(Data provided begins)

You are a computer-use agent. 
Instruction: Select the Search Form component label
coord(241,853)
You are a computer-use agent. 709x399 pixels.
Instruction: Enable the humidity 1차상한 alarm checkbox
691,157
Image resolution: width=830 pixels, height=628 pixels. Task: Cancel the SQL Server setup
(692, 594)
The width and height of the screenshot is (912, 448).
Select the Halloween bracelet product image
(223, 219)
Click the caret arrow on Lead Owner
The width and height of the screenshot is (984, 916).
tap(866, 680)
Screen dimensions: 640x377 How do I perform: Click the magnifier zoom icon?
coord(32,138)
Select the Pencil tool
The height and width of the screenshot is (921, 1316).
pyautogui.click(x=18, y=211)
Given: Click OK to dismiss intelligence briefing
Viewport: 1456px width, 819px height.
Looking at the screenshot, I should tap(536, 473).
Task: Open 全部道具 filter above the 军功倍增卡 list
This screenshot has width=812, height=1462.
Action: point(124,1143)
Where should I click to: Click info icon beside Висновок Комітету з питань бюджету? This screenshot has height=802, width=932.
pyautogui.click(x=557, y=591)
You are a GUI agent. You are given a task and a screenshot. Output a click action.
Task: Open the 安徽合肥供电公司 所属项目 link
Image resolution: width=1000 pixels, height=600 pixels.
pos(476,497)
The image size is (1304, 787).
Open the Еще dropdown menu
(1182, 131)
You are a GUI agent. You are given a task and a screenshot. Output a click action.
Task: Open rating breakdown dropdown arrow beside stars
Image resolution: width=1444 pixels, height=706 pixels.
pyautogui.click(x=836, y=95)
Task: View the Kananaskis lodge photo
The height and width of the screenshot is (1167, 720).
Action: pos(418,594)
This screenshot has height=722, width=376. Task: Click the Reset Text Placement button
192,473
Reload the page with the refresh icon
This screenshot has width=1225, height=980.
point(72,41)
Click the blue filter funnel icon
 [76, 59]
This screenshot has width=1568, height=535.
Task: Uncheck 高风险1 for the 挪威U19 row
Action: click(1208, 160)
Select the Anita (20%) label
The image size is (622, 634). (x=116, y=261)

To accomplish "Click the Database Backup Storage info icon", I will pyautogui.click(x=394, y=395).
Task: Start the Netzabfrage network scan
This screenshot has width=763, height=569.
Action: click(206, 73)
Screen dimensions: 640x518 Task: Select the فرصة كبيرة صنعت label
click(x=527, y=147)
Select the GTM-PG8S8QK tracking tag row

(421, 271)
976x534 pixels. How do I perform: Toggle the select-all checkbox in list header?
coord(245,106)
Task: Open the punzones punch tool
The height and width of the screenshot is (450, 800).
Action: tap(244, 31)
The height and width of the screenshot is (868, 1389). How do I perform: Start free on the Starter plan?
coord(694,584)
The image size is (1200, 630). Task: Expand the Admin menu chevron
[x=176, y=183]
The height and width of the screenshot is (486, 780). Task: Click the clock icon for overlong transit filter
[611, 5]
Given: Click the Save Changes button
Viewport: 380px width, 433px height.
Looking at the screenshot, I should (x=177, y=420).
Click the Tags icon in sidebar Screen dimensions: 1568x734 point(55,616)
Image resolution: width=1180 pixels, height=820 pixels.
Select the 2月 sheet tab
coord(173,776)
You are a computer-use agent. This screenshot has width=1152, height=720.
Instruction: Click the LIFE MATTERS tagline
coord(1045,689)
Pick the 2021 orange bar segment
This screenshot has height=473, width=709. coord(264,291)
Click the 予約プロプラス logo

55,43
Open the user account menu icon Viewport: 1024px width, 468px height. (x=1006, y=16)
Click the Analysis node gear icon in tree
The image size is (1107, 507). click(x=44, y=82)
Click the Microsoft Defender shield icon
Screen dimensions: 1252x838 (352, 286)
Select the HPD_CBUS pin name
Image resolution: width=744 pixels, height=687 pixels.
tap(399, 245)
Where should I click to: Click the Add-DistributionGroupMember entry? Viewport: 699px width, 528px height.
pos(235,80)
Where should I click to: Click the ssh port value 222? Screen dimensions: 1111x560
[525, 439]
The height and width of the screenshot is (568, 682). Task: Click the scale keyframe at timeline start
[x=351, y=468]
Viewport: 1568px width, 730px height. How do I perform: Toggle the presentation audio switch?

(Data provided ends)

Your task is to print the whole listing again exactly.

*Solution for this exercise*:
You are a computer-use agent. 
Instruction: Select the Search Form component label
coord(241,853)
You are a computer-use agent. 709x399 pixels.
Instruction: Enable the humidity 1차상한 alarm checkbox
691,157
Image resolution: width=830 pixels, height=628 pixels. Task: Cancel the SQL Server setup
(692, 594)
The width and height of the screenshot is (912, 448).
Select the Halloween bracelet product image
(223, 219)
Click the caret arrow on Lead Owner
The width and height of the screenshot is (984, 916).
tap(866, 680)
Screen dimensions: 640x377 How do I perform: Click the magnifier zoom icon?
coord(32,138)
Select the Pencil tool
The height and width of the screenshot is (921, 1316).
pyautogui.click(x=18, y=211)
Given: Click OK to dismiss intelligence briefing
Viewport: 1456px width, 819px height.
Looking at the screenshot, I should tap(536, 473).
Task: Open 全部道具 filter above the 军功倍增卡 list
This screenshot has width=812, height=1462.
Action: point(124,1143)
Where should I click to: Click info icon beside Висновок Комітету з питань бюджету? This screenshot has height=802, width=932.
pyautogui.click(x=557, y=591)
You are a GUI agent. You are given a task and a screenshot. Output a click action.
Task: Open the 安徽合肥供电公司 所属项目 link
Image resolution: width=1000 pixels, height=600 pixels.
pos(476,497)
The image size is (1304, 787).
Open the Еще dropdown menu
(1182, 131)
You are a GUI agent. You are given a task and a screenshot. Output a click action.
Task: Open rating breakdown dropdown arrow beside stars
Image resolution: width=1444 pixels, height=706 pixels.
pyautogui.click(x=836, y=95)
Task: View the Kananaskis lodge photo
The height and width of the screenshot is (1167, 720).
Action: pos(418,594)
This screenshot has height=722, width=376. Task: Click the Reset Text Placement button
192,473
Reload the page with the refresh icon
This screenshot has width=1225, height=980.
point(72,41)
Click the blue filter funnel icon
 [76, 59]
This screenshot has width=1568, height=535.
Task: Uncheck 高风险1 for the 挪威U19 row
Action: click(1208, 160)
Select the Anita (20%) label
The image size is (622, 634). (x=116, y=261)

To accomplish "Click the Database Backup Storage info icon", I will pyautogui.click(x=394, y=395).
Task: Start the Netzabfrage network scan
This screenshot has width=763, height=569.
Action: click(206, 73)
Screen dimensions: 640x518 Task: Select the فرصة كبيرة صنعت label
click(x=527, y=147)
Select the GTM-PG8S8QK tracking tag row

(421, 271)
976x534 pixels. How do I perform: Toggle the select-all checkbox in list header?
coord(245,106)
Task: Open the punzones punch tool
The height and width of the screenshot is (450, 800).
Action: tap(244, 31)
The height and width of the screenshot is (868, 1389). How do I perform: Start free on the Starter plan?
coord(694,584)
The image size is (1200, 630). Task: Expand the Admin menu chevron
[x=176, y=183]
The height and width of the screenshot is (486, 780). Task: Click the clock icon for overlong transit filter
[611, 5]
Given: Click the Save Changes button
Viewport: 380px width, 433px height.
Looking at the screenshot, I should (x=177, y=420).
Click the Tags icon in sidebar Screen dimensions: 1568x734 point(55,616)
Image resolution: width=1180 pixels, height=820 pixels.
Select the 2月 sheet tab
coord(173,776)
You are a computer-use agent. This screenshot has width=1152, height=720.
Instruction: Click the LIFE MATTERS tagline
coord(1045,689)
Pick the 2021 orange bar segment
This screenshot has height=473, width=709. coord(264,291)
Click the 予約プロプラス logo

55,43
Open the user account menu icon Viewport: 1024px width, 468px height. (x=1006, y=16)
Click the Analysis node gear icon in tree
The image size is (1107, 507). click(x=44, y=82)
Click the Microsoft Defender shield icon
Screen dimensions: 1252x838 (352, 286)
Select the HPD_CBUS pin name
Image resolution: width=744 pixels, height=687 pixels.
tap(399, 245)
Where should I click to: Click the Add-DistributionGroupMember entry? Viewport: 699px width, 528px height.
pos(235,80)
Where should I click to: Click the ssh port value 222? Screen dimensions: 1111x560
[525, 439]
The height and width of the screenshot is (568, 682). Task: Click the scale keyframe at timeline start
[x=351, y=468]
Viewport: 1568px width, 730px height. How do I perform: Toggle the presentation audio switch?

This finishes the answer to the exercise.